# Records
########

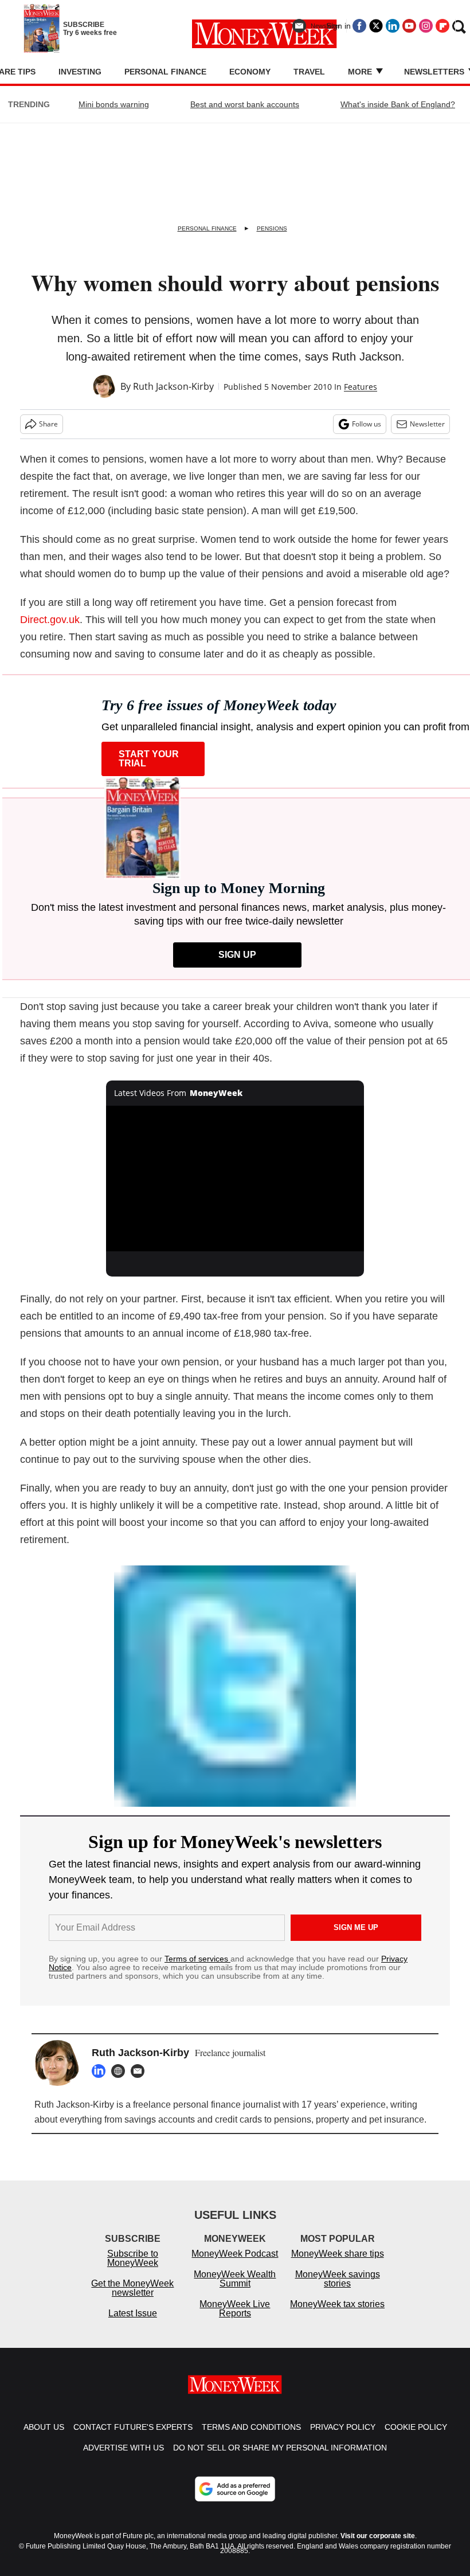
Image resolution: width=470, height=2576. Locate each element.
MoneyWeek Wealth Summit (235, 2278)
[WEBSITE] (121, 2071)
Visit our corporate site (377, 2536)
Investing (79, 71)
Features (360, 386)
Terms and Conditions (251, 2427)
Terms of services (197, 1958)
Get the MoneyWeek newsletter (132, 2288)
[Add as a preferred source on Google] (235, 2488)
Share (48, 424)
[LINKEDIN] (101, 2071)
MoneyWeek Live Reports (234, 2308)
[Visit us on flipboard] (442, 26)
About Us (43, 2427)
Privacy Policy (342, 2427)
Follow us (366, 424)
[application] (235, 1178)
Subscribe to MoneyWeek (132, 2258)
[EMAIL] (140, 2071)
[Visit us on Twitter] (376, 26)
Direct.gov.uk (50, 619)
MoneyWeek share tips (337, 2253)
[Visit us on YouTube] (409, 26)
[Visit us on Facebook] (359, 26)
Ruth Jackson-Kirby (173, 386)
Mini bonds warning (114, 104)
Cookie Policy (416, 2427)
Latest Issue (132, 2313)
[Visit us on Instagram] (426, 26)
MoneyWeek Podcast (234, 2253)
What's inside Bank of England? (397, 104)
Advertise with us (123, 2447)
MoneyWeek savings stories (337, 2278)
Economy (250, 71)
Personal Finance (165, 71)
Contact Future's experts (133, 2427)
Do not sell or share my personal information (280, 2447)
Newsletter (427, 424)
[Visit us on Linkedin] (392, 26)
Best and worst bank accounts (244, 104)
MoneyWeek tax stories (337, 2304)
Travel (309, 71)
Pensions (272, 228)
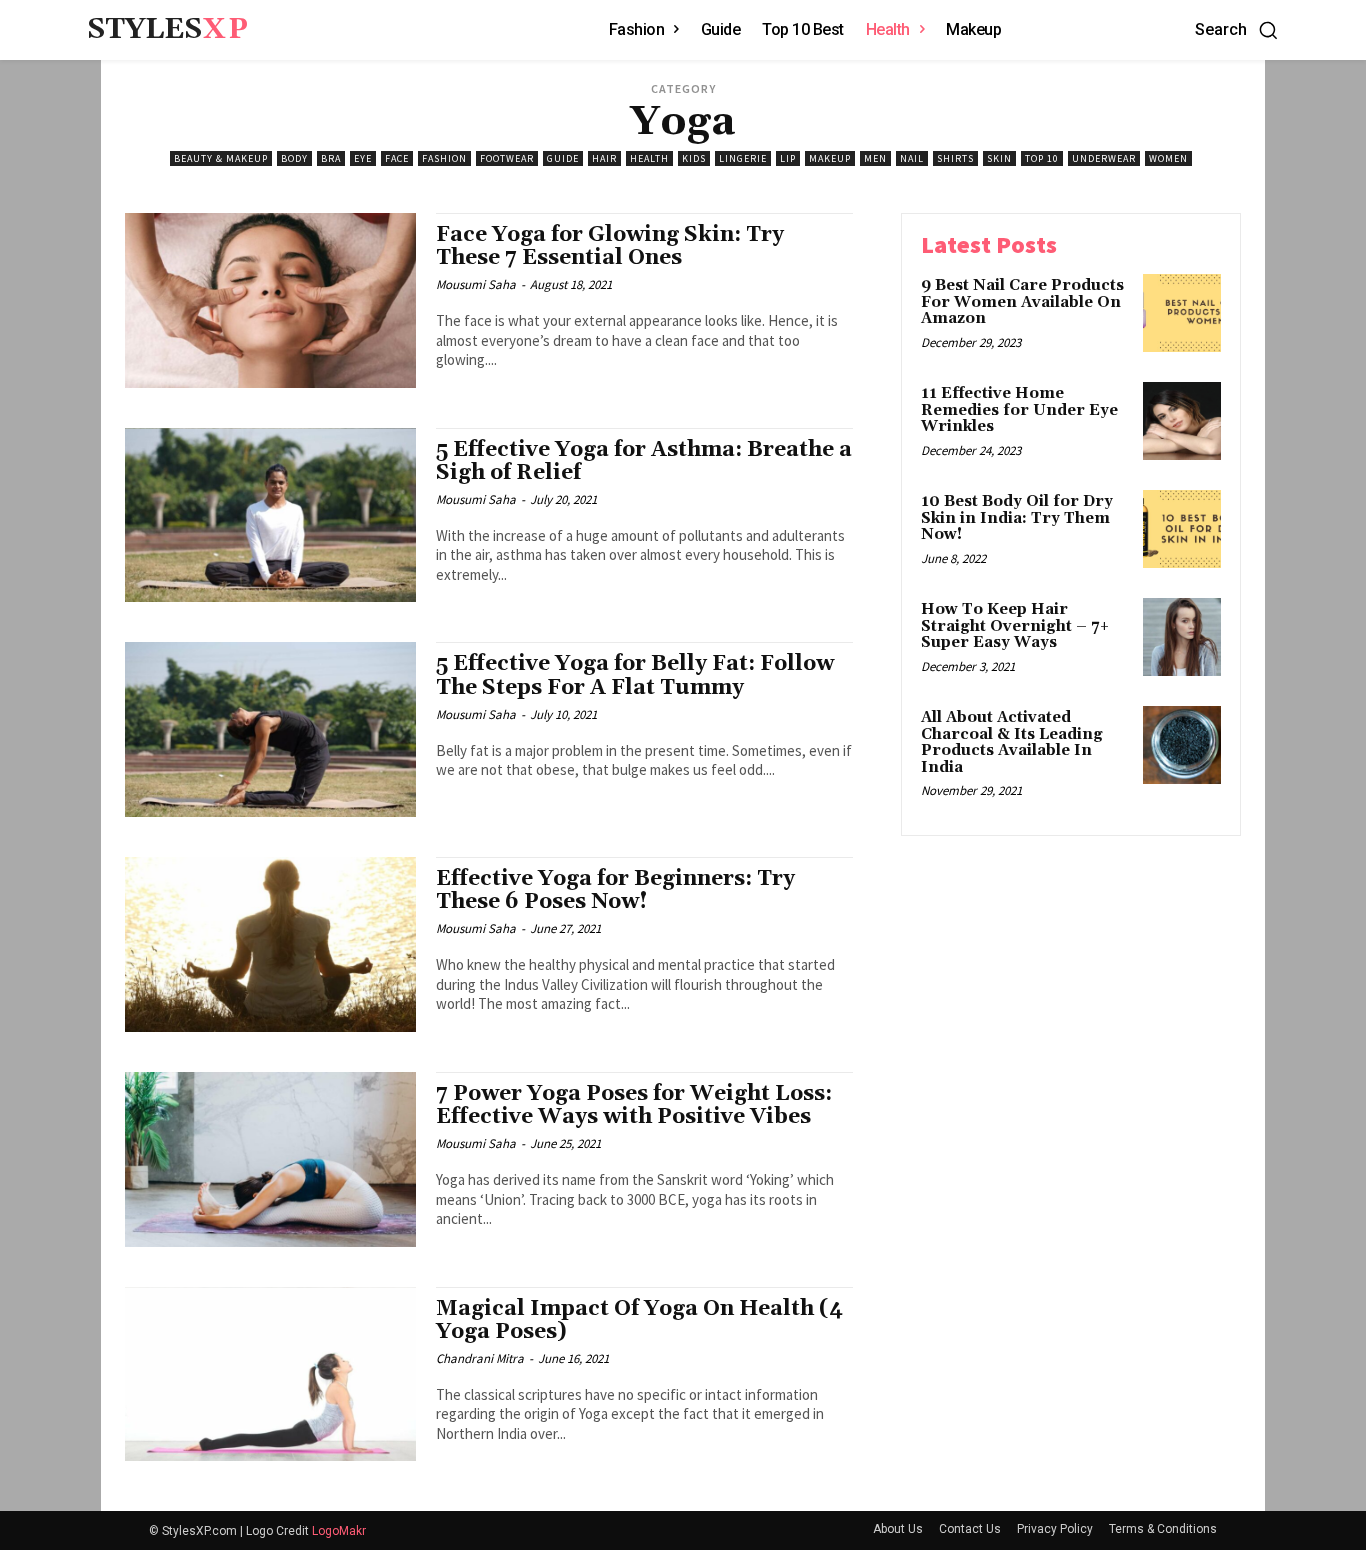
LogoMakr (339, 1531)
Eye (363, 158)
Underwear (1104, 158)
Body (294, 158)
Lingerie (743, 158)
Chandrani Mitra (480, 1358)
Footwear (507, 158)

########

What you return must match the records exactly, apart from the images, which are omitted.

Image resolution: width=470, height=2576. Locate each element.
MoneyWeek Wealth Summit (235, 2278)
[WEBSITE] (121, 2071)
Visit our corporate site (377, 2536)
Investing (79, 71)
Features (360, 386)
Terms and Conditions (251, 2427)
Terms of services (197, 1958)
Get the MoneyWeek newsletter (132, 2288)
[Add as a preferred source on Google] (235, 2488)
Share (48, 424)
[LINKEDIN] (101, 2071)
MoneyWeek Live Reports (234, 2308)
[Visit us on flipboard] (442, 26)
About Us (43, 2427)
Privacy Policy (342, 2427)
Follow us (366, 424)
[application] (235, 1178)
Subscribe to MoneyWeek (132, 2258)
[EMAIL] (140, 2071)
[Visit us on Twitter] (376, 26)
Direct.gov.uk (50, 619)
MoneyWeek share tips (337, 2253)
[Visit us on YouTube] (409, 26)
[Visit us on Facebook] (359, 26)
Ruth Jackson-Kirby (173, 386)
Mini bonds warning (114, 104)
Cookie Policy (416, 2427)
Latest Issue (132, 2313)
[Visit us on Instagram] (426, 26)
MoneyWeek Podcast (234, 2253)
What's inside Bank of England? (397, 104)
Advertise with us (123, 2447)
MoneyWeek savings stories (337, 2278)
Economy (250, 71)
Personal Finance (165, 71)
Contact Future's experts (133, 2427)
Do not sell or share my personal information (280, 2447)
Newsletter (427, 424)
[Visit us on Linkedin] (392, 26)
Best and worst bank accounts (244, 104)
MoneyWeek tax stories (337, 2304)
Travel (309, 71)
Pensions (272, 228)
LogoMakr (339, 1531)
Eye (363, 158)
Underwear (1104, 158)
Body (294, 158)
Lingerie (743, 158)
Chandrani Mitra (480, 1358)
Footwear (507, 158)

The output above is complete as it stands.